SAN FRANCISCO – A San Francisco nonprofit held an online spectator training session on Tuesday. The nationwide upsurge in harassment and attacks against Asian Americans has raised questions about what viewers should do if they see an attack happening.
New York City Police released a video on Tuesday in which passers-by watch a man kick a 65-year-old Asian woman in the chest, then kick her three times in the head when she falls on the ground. The men inside a luxury apartment building in Midtown Manhattan watch and one appears to close the front door as the assailant walks away, leaving the woman seriously injured.
Police said the man was making anti-Asian statements.
“This poor woman walking down the street was kicked and brutalized. It was just terrible,” said Aarti Kohli, executive director of the Asian Americans Advancing Justice Asian Law Caucus.

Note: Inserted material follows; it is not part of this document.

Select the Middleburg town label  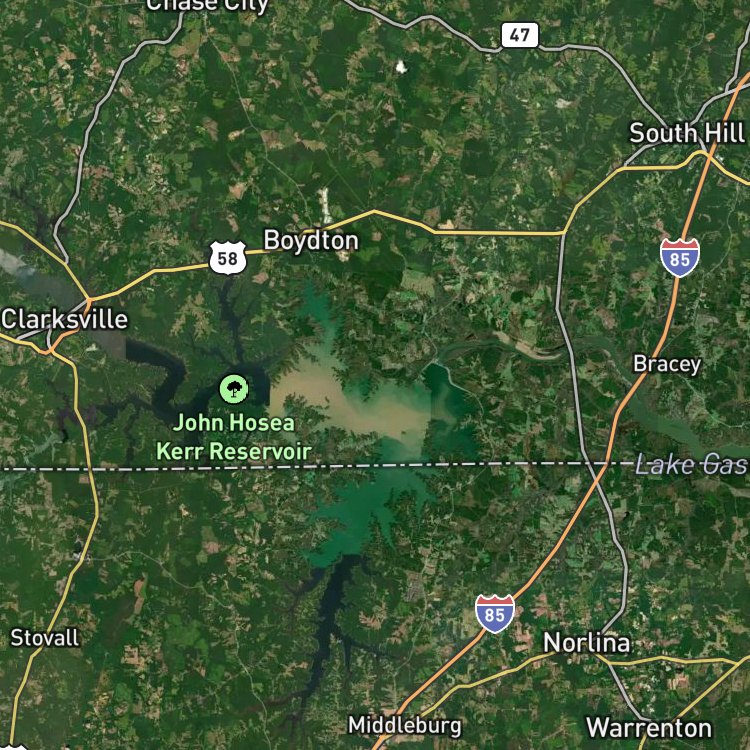coord(405,726)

She and many people across the country were shocked not only by the assailant, but also by passers-by who watched and did not seem to help. The woman was taken to hospital with serious injuries. Passers-by have been suspended by the owners of the building and the suspect has still not been arrested.
“I was appalled that the building security guards practically closed the door and failed to verify the welfare of this woman,” Kohli said.
“It was heartbreaking and honestly it made me angry,” said Jorge Arteaga, deputy director of Hollaback, a non-profit organization that runs spectator training workshops. On Tuesday evening, Hollaback joined the Asian Law Caucus. They discussed five ways witnesses can help victims of harassment or violence.
“What we saw was a classic spectator effect which is basically, why should I be the first person to do something if there are other people watching and no one else is doing something.” , said Hollaback deputy director Jorge Arteaga.
They call it the five-D strategy, asking people to try to do at least one of the actions: distract the attacker and distract from the target, delegate tasks to people in the crowd, document the attack. , delay – or wait to check on the victim, and finally as a last resort, Direct confrontation.
“You don’t have to be a superhero to practice spectator intervention,” Arteaga said. Nonprofits say they have seen a huge increase in the number of people wanting to help.
“We had, I say 40,000 people signed up for our trainings within 4 to 5 days,” said Arteaga.
We all have to take this as a responsibility as a community, as a society, ”Kohli said,“ It’s not an Asian-American problem. It is an American problem.